• _Work required_
Among the entries below, extract exactly the lines that run from the one with "Cookies (232, 2169)" through the one with "Image resolution: width=537, height=2576.", both ends included.

# # # # #

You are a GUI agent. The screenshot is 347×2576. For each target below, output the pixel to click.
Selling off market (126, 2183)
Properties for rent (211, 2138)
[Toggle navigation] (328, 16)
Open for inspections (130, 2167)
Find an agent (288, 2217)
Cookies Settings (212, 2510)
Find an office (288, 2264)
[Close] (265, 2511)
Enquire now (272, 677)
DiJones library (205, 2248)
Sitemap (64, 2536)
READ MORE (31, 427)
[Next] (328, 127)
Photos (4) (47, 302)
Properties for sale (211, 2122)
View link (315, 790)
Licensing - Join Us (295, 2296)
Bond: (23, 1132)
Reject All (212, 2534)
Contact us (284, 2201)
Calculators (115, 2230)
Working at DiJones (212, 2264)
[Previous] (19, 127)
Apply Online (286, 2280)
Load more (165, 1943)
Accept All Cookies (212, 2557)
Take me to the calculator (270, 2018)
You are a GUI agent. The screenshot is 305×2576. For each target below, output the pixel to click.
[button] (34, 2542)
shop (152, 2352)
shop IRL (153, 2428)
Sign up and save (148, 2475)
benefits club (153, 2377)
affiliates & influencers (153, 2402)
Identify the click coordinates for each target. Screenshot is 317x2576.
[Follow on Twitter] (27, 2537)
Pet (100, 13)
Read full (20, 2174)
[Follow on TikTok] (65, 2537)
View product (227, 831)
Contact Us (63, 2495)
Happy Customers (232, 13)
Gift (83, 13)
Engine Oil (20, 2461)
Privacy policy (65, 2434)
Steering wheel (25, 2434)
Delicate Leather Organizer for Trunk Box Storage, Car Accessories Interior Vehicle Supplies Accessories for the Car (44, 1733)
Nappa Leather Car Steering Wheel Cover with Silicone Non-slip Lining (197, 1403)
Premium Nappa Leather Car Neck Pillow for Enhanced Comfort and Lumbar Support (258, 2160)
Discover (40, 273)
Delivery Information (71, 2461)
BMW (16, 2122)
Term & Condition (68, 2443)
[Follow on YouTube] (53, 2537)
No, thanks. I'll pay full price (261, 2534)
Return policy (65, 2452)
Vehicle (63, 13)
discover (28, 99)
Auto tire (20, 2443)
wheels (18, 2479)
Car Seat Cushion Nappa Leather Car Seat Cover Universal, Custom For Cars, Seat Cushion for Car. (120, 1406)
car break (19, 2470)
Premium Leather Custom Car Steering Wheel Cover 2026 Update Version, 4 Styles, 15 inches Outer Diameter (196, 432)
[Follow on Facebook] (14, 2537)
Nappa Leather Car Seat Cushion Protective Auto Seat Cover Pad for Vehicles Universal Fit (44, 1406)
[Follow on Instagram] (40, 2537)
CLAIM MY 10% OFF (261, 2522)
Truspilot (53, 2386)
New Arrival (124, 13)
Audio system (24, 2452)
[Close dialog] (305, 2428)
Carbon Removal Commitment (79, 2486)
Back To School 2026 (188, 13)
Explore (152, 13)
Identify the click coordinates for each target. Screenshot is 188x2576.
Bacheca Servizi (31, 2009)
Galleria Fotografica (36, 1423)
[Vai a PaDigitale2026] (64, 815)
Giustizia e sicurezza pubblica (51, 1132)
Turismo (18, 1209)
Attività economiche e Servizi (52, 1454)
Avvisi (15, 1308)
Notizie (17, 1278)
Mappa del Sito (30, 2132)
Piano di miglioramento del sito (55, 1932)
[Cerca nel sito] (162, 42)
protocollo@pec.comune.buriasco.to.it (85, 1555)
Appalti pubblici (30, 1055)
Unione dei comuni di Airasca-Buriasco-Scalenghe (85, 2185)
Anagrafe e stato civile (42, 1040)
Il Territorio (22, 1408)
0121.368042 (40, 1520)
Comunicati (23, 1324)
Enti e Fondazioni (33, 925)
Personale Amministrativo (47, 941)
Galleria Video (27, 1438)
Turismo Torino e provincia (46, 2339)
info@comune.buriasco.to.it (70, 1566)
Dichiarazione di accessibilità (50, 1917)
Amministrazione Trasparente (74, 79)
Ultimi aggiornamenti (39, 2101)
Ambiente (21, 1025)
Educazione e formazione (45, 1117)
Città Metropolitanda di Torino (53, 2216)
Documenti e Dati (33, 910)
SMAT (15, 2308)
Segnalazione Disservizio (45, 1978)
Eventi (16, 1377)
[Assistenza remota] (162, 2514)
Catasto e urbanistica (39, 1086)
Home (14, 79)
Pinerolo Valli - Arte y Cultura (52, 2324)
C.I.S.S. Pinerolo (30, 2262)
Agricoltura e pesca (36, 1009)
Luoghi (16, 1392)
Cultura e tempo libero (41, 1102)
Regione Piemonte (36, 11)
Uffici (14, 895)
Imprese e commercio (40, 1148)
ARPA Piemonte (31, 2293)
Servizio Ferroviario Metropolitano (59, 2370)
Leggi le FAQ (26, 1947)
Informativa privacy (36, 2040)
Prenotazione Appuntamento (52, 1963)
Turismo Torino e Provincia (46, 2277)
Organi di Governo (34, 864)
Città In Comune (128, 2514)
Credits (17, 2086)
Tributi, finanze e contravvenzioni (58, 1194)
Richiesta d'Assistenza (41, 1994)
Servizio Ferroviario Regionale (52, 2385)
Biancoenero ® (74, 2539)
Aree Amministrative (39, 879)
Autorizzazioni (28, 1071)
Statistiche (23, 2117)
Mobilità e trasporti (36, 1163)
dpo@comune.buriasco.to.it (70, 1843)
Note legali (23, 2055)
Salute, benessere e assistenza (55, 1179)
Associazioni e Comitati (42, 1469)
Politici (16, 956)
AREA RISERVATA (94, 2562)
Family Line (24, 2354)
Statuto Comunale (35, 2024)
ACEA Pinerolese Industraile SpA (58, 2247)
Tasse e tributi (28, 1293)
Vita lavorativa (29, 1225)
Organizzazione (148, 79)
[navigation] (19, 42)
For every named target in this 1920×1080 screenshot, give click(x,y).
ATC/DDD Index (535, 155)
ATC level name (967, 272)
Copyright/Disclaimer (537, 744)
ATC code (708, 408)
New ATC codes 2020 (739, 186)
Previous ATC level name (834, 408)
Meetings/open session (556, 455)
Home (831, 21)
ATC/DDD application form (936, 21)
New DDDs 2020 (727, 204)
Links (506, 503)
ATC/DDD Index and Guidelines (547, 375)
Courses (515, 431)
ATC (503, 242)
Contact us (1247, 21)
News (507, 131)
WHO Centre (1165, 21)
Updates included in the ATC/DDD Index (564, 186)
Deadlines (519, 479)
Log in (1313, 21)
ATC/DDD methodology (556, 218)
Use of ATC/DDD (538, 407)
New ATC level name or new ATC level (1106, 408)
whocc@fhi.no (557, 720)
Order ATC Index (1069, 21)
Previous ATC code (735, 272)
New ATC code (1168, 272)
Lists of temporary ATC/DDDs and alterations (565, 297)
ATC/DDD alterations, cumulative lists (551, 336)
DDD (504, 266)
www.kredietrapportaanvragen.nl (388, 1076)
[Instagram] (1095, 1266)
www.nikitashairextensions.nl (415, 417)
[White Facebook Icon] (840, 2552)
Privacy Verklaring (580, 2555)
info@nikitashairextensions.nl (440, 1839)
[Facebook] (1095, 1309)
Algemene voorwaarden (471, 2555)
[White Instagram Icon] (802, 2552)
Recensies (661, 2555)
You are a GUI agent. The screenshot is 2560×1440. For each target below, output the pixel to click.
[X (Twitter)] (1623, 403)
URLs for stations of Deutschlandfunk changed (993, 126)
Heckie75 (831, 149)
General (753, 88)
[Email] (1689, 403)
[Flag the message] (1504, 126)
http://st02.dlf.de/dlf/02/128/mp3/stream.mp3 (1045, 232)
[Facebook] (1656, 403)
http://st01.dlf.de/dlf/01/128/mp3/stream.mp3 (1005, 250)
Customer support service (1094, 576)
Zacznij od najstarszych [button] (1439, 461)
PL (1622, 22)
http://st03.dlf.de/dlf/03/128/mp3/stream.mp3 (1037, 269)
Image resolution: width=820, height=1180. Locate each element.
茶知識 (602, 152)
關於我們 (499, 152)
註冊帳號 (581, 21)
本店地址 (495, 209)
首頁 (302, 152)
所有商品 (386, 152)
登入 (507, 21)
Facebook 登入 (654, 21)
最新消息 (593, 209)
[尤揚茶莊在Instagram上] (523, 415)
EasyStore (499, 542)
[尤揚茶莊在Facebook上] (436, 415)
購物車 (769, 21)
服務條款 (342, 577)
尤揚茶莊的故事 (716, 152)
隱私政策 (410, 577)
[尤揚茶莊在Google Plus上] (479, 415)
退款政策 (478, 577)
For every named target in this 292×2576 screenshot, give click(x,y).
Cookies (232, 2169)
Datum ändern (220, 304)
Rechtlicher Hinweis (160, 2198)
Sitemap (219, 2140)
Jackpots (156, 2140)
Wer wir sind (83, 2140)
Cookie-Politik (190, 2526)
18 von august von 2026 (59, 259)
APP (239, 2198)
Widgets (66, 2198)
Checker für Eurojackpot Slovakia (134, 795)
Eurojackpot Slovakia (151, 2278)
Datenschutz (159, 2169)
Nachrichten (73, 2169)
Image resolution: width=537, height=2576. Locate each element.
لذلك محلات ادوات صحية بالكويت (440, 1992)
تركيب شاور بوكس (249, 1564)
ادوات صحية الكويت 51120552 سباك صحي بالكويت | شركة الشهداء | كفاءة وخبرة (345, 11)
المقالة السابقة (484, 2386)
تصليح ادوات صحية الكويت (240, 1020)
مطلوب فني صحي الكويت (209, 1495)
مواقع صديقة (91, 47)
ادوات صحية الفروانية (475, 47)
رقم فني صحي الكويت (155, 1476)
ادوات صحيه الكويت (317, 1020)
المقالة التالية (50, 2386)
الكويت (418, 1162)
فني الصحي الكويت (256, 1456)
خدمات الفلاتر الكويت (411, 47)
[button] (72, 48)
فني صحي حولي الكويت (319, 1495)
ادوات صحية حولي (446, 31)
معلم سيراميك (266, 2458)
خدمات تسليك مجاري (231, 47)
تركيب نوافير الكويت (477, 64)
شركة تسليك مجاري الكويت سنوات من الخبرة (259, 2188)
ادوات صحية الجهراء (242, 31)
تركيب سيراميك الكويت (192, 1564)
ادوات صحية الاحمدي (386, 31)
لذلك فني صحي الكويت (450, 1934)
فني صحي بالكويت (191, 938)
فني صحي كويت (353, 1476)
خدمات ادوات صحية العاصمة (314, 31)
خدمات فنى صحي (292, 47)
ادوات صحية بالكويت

# # # # #

• _Solution to this problem_
Cookies (232, 2169)
Datum ändern (220, 304)
Rechtlicher Hinweis (160, 2198)
Sitemap (219, 2140)
Jackpots (156, 2140)
Wer wir sind (83, 2140)
Cookie-Politik (190, 2526)
18 von august von 2026 (59, 259)
APP (239, 2198)
Widgets (66, 2198)
Checker für Eurojackpot Slovakia (134, 795)
Eurojackpot Slovakia (151, 2278)
Datenschutz (159, 2169)
Nachrichten (73, 2169)
Image resolution: width=537, height=2576. Locate each element.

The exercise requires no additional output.